• [Exercise text]
'The Whole World Has Abandoned Us': Aleppo Doctors Fight for Patients' Survival
“Yesterday, we escaped death,” said a nurse working inside the conflict zone.
LONDON -- Medical personnel inside the besieged city of Aleppo say they have come under attack as an onslaught by government forces backed by Russian air power has pushed deeper into rebel-held territory.
“Yesterday, we escaped death,” a nurse working in east Aleppo told ABC News. The woman, Baraa, who didn’t give her last name, said that she was working on a child’s leg wound on Sunday when her clinic was hit by an airstrike.
“The bombardment started above us like rain,” she said, adding that she ran away from the strikes with some of her friends at the clinic. The child she was treating had been wounded from another airstrike and brought to the clinic for treatment.
“While I was stitching him a brutal airstrike happened. The electricity shut down,” Baraa said. The child is wounded, but not in danger, she said.

• [What to do]
• A. Answer these questions using the article about Aleppo doctors, one answer per line:
(i) Which news organization did the nurse speak to?
(ii) What injury was she treating when the clinic was hit?
(iii) What shut down during the airstrike?
• B. Write the next few paragraphs of the article about Aleppo doctors, picking up after its final sentence.

• [Provided records]
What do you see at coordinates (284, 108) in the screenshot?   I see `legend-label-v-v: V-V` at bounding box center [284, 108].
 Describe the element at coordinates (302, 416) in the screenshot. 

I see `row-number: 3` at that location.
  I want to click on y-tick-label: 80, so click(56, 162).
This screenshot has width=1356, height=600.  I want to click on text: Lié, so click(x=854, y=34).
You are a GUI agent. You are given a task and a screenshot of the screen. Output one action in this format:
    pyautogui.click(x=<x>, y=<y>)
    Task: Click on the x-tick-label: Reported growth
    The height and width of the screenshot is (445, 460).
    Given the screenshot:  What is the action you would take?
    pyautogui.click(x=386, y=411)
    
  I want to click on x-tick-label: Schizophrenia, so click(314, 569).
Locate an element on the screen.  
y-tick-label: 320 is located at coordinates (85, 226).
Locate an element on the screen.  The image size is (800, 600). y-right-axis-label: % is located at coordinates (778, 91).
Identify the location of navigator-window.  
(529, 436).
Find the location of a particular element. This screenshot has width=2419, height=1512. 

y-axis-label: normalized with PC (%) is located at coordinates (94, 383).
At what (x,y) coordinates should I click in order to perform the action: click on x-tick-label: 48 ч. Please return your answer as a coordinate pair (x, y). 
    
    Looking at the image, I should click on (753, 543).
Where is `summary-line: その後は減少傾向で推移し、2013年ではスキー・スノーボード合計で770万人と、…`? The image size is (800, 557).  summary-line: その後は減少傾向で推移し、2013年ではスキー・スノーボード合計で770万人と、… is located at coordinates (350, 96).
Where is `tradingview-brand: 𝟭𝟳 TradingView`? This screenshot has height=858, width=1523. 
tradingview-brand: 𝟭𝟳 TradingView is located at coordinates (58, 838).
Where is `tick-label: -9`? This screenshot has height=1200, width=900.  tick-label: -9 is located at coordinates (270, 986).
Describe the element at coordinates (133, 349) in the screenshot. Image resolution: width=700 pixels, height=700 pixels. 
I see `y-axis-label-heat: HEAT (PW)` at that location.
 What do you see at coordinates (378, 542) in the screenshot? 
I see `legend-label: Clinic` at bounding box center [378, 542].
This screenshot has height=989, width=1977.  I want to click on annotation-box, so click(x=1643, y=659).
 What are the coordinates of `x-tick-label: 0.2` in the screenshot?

• [Answers by item number]
• A.
(i) ABC News
(ii) A child's leg wound
(iii) The electricity

• B.
Airstrikes continued to pound east Aleppo on Monday and intense clashes broke out in the al-Shaar neighborhood, where Syrian government troops advanced, according to the Syrian Observatory for Human Rights.
The brutal fighting has killed dozens in the past few days, the Observatory said, even as U.S. and Russian diplomats worked on a possible deal for rebels to leave contested areas of the city.
U.S. Secretary of State John Kerry said he planned to meet this week in Geneva with Russian Foreign Minister Sergei Lavrov to discuss a proposed withdrawal of all rebels from east Aleppo.
Lavrov told a news conference on Monday that rebels who stay in that area will be treated as terrorists once a deal is reached.
"We will treat them as such, as terrorists, as extremists, and will support a Syrian army operation against those criminal squads," the Russian official said.
Anas Moughrabieh, a doctor in Michigan with the Syrian American Medical Society, said nurses inside Aleppo have been calling him to say goodbye. A few days ago, he said some nurses tried to reopen east Aleppo’s M2 hospital, which had been out of service. They consulted with him about two patients over the phone.
“One made it to life and the other one was moderately sick,” he said over a messaging app. “I asked them to prematurely give up on the sicker one and I felt bad to tell them it is a luxury now to care for patients with this level of illness with this limited resources. They didn't give up on him until their location was discovered and attacked with barrel and cluster bombs.”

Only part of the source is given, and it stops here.